Tarea 1 => Indica si cada afirmación concuerda con el texto sobre la violencia militar: (a) Roberto P. tenía 19 años; (b) Óscar Cortez fue asesinado por policías; (c) la guerra declarada por Daniel Noboa comenzó en enero de 2024. Responde sí o no y cita textualmente las palabras del texto que lo deciden.
Tarea 2 => Traduce al inglés esta oración del texto sobre la violencia militar: "Nadie puede olvidar los nombres de quienes han sido asesinados por la violencia militar."

Texto del ejercicio =>

################

En menos de dos semanas, el país vuelve a sostener el peso insoportable de dos vidas arrebatadas por la fuerza pública. Primero fue Óscar Cortez, comunero de Minas Viejas en San Lorenzo, asesinado por militares que irrumpieron en su territorio como si se tratara de un campo de guerra. Y ahora es Roberto P., un joven de 19 años en Santa Elena, torturado dentro de una vivienda, golpeado frente a menores de edad, electrocutado con cables arrancados del techo y trasladado agonizante a un hospital donde solo se constató su muerte. No hubo error, no hubo exceso accidental: hubo brutalidad, hubo violencia estatal desatada dentro de una casa donde nadie tenía cómo defenderse. Ese día, la institución llamada a proteger la vida actuó como su verdugo.
No es casual que esto ocurra desde enero de 2024, cuando el presidente Daniel Noboa declaró una guerra que nunca fue contra el crimen organizado: fue una guerra abierta contra la ciudadanía, una licencia explícita para usar las armas del Estado contra la población civil. Desde ese momento, las fuerzas armadas dejaron de ser un cuerpo destinado a la defensa nacional para convertirse en un instrumento de castigo y control. En provincias como Santa Elena, Guayaquil, Esmeraldas, Los Ríos y Manabí, donde la pobreza, la negritud y la marginalidad conviven con la ausencia histórica del Estado, la militarización se ha traducido en una sentencia silenciosa: hay vidas que valen menos. Esta violencia se ha vuelto constante y evidente, y ya no podemos callar frente a ella.
Nadie puede olvidar los nombres de quienes han sido asesinados por la violencia militar. Josué, Ismael, Saúl y Steven, jóvenes afrodescendientes, sufrieron una expresión brutal de lo poco que importan las infancias y juventudes negras para quienes portan armas del Estado: la saña, la crueldad y la impunidad con que fueron asesinados son un recordatorio del desprecio absoluto por la vida. En el mismo contexto, otros como Nevil Mina Quiñónez, Ariel Cheme Franco, Sara Murillo, Efraín Fúerez, José Guamán, Rosita Elena Paqui, y tantos más cuyos casos nunca se han relatado públicamente, se suman a esta larga lista que obliga a mirar de frente la realidad: los militares han entrado a nuestras calles creyéndose dueños del espacio público, dueños de la vida, ejerciendo violencia sistemática como si el pueblo fuera un territorio conquistable. A esto se añade el peso de las desapariciones forzadas, que convierten a familias enteras en víctimas del silencio y el miedo, y muestran que la violencia del Estado no siempre se ve, pero se siente, se recuerda y deja cicatrices profundas en las comunidades.

################

Sección de datos =>
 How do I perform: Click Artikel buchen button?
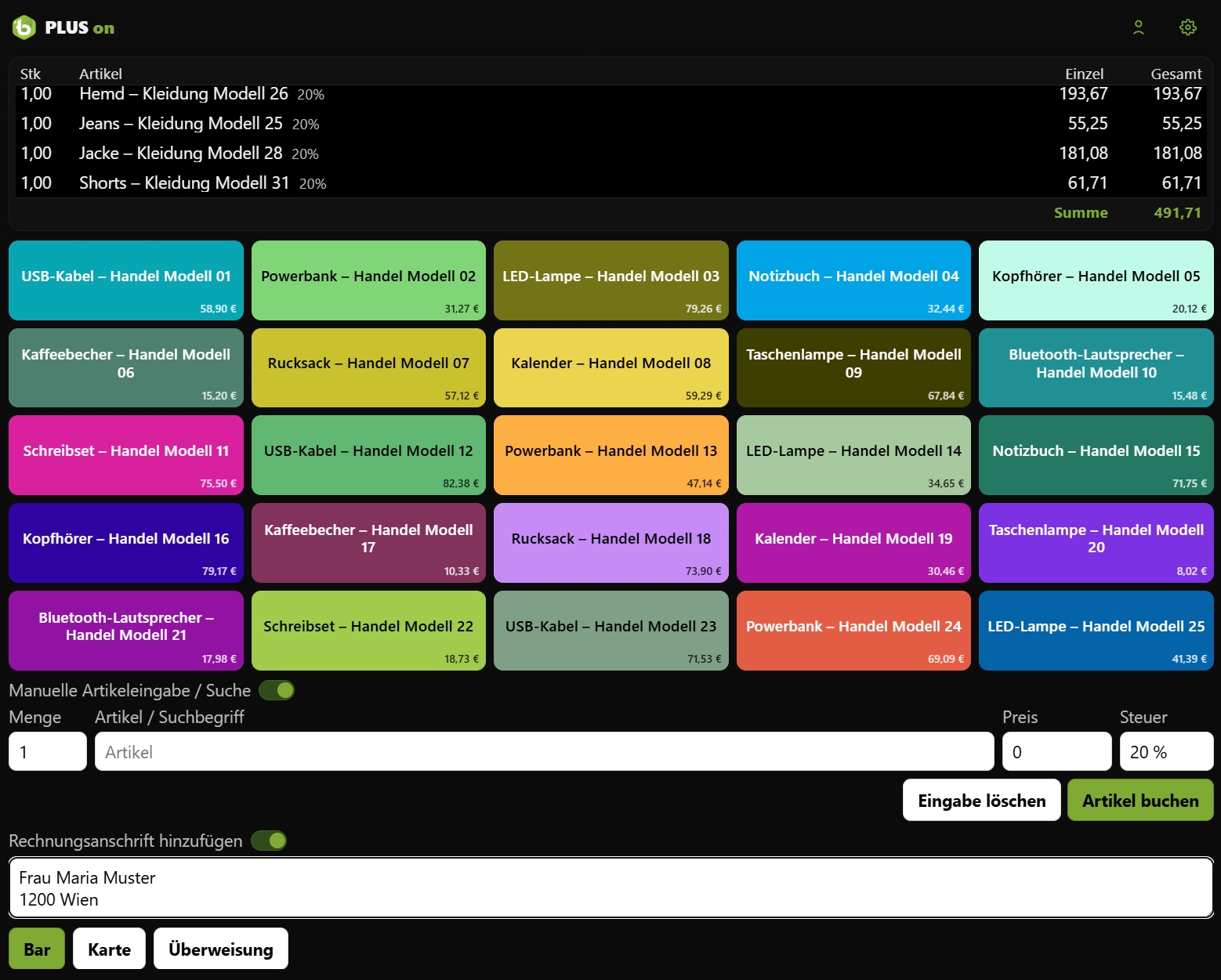[1140, 800]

################

Respuesta 1 =>
(a) Sí: "un joven de 19 años en Santa Elena".
(b) No: "asesinado por militares que irrumpieron en su territorio".
(c) Sí: "desde enero de 2024, cuando el presidente Daniel Noboa declaró una guerra".

Respuesta 2 => No one can forget the names of those who have been killed by military violence.